WHAT IS EXPECTED: Go to the line containing "Task: Open the chat support icon in header" in the listing below and retype it and every later line exactly, down to the last.

GIVEN DATA:

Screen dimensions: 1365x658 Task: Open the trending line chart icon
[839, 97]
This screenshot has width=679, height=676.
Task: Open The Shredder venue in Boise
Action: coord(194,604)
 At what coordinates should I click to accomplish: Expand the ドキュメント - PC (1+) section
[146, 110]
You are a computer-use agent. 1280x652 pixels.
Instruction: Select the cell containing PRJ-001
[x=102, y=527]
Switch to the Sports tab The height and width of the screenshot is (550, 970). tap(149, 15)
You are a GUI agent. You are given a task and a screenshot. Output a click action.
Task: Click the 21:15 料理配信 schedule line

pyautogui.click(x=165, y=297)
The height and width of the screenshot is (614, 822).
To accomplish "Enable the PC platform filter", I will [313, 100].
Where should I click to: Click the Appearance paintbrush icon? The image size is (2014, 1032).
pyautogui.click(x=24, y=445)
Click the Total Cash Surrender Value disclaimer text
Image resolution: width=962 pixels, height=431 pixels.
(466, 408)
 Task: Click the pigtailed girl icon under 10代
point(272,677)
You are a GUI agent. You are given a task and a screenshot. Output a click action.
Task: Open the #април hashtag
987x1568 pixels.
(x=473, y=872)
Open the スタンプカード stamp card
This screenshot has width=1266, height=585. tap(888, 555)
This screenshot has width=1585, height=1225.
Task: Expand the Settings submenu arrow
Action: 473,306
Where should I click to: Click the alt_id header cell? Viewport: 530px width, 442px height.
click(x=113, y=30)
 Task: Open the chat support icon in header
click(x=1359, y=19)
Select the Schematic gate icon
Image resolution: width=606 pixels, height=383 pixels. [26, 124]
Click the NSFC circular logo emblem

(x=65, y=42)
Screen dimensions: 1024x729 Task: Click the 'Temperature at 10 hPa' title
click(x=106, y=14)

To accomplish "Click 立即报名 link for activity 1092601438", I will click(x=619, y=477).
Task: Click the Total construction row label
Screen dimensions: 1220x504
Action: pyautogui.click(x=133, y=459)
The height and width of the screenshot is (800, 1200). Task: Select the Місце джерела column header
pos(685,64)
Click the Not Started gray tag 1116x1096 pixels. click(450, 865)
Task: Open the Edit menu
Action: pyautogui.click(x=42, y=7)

ANSWER BOX:
 Task: Open the chat support icon in header
click(x=1359, y=19)
Select the Schematic gate icon
Image resolution: width=606 pixels, height=383 pixels. [26, 124]
Click the NSFC circular logo emblem

(x=65, y=42)
Screen dimensions: 1024x729 Task: Click the 'Temperature at 10 hPa' title
click(x=106, y=14)

To accomplish "Click 立即报名 link for activity 1092601438", I will click(x=619, y=477).
Task: Click the Total construction row label
Screen dimensions: 1220x504
Action: pyautogui.click(x=133, y=459)
The height and width of the screenshot is (800, 1200). Task: Select the Місце джерела column header
pos(685,64)
Click the Not Started gray tag 1116x1096 pixels. click(450, 865)
Task: Open the Edit menu
Action: pyautogui.click(x=42, y=7)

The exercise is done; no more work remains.